### Work request
If a line holds the word "will", copy it from the entries.

### Records provided
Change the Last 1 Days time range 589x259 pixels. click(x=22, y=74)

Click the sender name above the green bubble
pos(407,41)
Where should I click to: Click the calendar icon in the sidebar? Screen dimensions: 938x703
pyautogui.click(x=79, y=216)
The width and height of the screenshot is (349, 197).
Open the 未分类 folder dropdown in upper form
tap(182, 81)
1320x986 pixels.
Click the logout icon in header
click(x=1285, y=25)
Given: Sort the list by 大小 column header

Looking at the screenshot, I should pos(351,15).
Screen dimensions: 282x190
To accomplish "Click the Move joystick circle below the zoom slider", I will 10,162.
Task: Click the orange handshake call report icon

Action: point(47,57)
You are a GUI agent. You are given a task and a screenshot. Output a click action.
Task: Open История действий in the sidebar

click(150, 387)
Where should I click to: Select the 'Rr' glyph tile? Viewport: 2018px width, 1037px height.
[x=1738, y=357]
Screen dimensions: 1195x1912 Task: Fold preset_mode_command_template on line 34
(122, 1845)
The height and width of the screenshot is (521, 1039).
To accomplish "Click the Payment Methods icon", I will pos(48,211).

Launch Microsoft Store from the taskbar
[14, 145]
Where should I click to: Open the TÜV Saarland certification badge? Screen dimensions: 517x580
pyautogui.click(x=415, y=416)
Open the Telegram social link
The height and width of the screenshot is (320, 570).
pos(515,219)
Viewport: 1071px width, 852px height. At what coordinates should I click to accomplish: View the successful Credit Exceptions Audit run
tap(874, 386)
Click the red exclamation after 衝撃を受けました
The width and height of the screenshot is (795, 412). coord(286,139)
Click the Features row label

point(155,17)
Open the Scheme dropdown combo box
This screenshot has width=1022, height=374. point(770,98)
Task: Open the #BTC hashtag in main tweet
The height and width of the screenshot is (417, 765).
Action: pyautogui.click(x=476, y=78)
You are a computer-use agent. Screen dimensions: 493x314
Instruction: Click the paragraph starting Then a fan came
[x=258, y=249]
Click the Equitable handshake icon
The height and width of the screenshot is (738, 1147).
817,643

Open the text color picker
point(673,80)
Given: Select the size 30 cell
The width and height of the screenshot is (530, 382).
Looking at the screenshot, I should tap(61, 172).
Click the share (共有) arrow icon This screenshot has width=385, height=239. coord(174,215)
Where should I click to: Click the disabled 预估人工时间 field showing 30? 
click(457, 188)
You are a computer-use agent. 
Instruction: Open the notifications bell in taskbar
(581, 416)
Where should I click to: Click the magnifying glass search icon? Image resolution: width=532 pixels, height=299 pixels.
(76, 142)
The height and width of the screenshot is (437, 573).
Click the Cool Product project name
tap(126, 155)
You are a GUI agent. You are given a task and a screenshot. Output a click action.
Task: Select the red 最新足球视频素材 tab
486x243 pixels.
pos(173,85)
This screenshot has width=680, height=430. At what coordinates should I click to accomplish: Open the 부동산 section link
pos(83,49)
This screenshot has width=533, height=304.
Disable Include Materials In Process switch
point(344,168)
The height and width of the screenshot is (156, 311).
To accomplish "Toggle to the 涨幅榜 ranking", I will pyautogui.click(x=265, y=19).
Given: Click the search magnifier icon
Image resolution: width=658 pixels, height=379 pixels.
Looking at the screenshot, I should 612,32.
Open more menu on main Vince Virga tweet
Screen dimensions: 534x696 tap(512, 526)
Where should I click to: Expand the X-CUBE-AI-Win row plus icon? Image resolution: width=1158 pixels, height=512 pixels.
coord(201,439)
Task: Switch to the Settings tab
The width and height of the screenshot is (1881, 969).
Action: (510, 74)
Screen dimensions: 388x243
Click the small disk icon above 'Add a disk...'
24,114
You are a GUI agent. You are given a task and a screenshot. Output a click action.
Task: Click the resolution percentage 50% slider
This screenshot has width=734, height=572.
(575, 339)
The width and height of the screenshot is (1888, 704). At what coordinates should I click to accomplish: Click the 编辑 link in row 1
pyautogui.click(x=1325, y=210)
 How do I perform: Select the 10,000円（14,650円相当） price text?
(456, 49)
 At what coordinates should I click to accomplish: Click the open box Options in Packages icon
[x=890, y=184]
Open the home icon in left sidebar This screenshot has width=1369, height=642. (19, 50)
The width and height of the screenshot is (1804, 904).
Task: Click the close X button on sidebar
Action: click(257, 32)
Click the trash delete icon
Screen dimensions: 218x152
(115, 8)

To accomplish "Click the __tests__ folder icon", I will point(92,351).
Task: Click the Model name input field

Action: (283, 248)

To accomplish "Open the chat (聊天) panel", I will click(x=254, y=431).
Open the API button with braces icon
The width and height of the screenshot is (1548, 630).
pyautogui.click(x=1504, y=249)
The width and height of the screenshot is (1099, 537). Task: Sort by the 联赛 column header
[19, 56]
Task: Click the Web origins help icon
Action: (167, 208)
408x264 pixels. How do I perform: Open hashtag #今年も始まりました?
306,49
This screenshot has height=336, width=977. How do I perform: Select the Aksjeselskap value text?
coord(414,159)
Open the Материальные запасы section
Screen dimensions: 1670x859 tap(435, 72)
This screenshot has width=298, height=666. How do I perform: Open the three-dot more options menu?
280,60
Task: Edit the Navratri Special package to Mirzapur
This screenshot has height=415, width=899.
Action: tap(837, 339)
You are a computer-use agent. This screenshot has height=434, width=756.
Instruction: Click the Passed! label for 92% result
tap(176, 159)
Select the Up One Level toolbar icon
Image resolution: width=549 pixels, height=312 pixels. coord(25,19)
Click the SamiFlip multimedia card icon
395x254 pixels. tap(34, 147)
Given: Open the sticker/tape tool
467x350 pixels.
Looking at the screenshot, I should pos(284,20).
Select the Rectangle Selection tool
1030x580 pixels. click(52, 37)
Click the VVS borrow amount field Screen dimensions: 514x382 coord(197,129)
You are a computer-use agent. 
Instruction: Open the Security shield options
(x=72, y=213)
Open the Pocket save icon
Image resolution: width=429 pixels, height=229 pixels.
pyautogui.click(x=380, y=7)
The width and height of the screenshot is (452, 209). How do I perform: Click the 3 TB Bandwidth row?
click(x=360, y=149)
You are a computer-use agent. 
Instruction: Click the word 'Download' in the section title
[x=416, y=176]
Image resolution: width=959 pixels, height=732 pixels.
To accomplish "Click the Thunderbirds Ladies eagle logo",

### Reply
To accomplish "Click the Move joystick circle below the zoom slider", I will 10,162.
To accomplish "Click the Payment Methods icon", I will pos(48,211).
To accomplish "Toggle to the 涨幅榜 ranking", I will pyautogui.click(x=265, y=19).
To accomplish "Click the __tests__ folder icon", I will point(92,351).
To accomplish "Open the chat (聊天) panel", I will click(x=254, y=431).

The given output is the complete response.